> **Aim of the exercise**:
The line with "Where should I click to: Go", the line with "Given: Click the ホーム breadcrumb link", and all lines between them in the material below: return these exactly, and no others.

Record extracts Block Start

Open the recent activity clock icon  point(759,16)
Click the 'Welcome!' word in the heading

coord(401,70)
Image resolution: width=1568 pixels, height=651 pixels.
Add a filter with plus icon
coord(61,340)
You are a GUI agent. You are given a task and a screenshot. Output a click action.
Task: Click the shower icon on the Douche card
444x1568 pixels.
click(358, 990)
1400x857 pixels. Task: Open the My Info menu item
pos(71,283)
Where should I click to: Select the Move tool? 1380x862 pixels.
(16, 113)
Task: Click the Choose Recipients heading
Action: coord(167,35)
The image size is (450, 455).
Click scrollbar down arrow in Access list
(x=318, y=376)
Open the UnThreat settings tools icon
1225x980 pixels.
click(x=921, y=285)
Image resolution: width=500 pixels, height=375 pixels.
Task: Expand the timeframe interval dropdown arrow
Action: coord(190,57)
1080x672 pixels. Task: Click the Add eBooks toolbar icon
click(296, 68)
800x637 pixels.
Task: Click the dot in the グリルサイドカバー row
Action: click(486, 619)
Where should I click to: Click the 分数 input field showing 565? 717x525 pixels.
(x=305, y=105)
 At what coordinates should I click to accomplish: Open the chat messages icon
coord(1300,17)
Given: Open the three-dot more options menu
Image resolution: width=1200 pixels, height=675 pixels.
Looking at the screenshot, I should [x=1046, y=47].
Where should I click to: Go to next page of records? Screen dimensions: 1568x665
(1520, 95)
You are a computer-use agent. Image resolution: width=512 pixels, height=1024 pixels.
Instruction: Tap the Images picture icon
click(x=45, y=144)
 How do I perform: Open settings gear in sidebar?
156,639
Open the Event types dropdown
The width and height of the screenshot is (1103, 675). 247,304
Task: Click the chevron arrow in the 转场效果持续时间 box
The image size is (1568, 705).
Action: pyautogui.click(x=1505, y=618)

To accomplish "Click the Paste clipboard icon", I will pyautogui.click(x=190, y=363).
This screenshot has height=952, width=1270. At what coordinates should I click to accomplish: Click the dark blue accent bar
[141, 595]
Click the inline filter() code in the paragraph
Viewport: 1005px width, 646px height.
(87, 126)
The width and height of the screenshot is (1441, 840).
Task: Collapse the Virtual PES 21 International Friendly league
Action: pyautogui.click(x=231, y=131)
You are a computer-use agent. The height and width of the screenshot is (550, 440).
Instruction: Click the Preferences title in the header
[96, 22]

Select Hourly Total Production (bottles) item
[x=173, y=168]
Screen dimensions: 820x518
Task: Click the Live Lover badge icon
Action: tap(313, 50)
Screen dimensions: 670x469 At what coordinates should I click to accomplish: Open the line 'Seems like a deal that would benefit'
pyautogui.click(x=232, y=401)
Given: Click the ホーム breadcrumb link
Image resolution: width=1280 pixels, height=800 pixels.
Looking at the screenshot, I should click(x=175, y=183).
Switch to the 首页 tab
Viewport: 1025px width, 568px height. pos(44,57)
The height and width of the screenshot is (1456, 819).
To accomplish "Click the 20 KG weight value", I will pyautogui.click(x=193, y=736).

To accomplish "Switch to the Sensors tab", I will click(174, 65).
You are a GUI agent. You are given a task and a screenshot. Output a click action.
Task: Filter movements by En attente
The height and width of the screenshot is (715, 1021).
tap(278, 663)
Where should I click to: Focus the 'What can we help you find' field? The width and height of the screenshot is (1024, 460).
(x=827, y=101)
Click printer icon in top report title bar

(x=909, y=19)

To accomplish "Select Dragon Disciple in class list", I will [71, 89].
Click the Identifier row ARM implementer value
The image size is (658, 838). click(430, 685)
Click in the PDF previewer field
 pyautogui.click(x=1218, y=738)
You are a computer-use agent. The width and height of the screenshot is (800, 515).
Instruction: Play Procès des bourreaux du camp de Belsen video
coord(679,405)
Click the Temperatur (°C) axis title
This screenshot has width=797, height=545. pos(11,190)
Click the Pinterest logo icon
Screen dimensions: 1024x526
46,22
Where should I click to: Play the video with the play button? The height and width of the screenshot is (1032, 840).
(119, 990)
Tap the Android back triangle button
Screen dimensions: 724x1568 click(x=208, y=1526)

Record extracts Block End

> **Answer for the task**:
Where should I click to: Go to next page of records? Screen dimensions: 1568x665
(1520, 95)
You are a computer-use agent. Image resolution: width=512 pixels, height=1024 pixels.
Instruction: Tap the Images picture icon
click(x=45, y=144)
 How do I perform: Open settings gear in sidebar?
156,639
Open the Event types dropdown
The width and height of the screenshot is (1103, 675). 247,304
Task: Click the chevron arrow in the 转场效果持续时间 box
The image size is (1568, 705).
Action: pyautogui.click(x=1505, y=618)

To accomplish "Click the Paste clipboard icon", I will pyautogui.click(x=190, y=363).
This screenshot has height=952, width=1270. At what coordinates should I click to accomplish: Click the dark blue accent bar
[141, 595]
Click the inline filter() code in the paragraph
Viewport: 1005px width, 646px height.
(87, 126)
The width and height of the screenshot is (1441, 840).
Task: Collapse the Virtual PES 21 International Friendly league
Action: pyautogui.click(x=231, y=131)
You are a computer-use agent. The height and width of the screenshot is (550, 440).
Instruction: Click the Preferences title in the header
[96, 22]

Select Hourly Total Production (bottles) item
[x=173, y=168]
Screen dimensions: 820x518
Task: Click the Live Lover badge icon
Action: tap(313, 50)
Screen dimensions: 670x469 At what coordinates should I click to accomplish: Open the line 'Seems like a deal that would benefit'
pyautogui.click(x=232, y=401)
Given: Click the ホーム breadcrumb link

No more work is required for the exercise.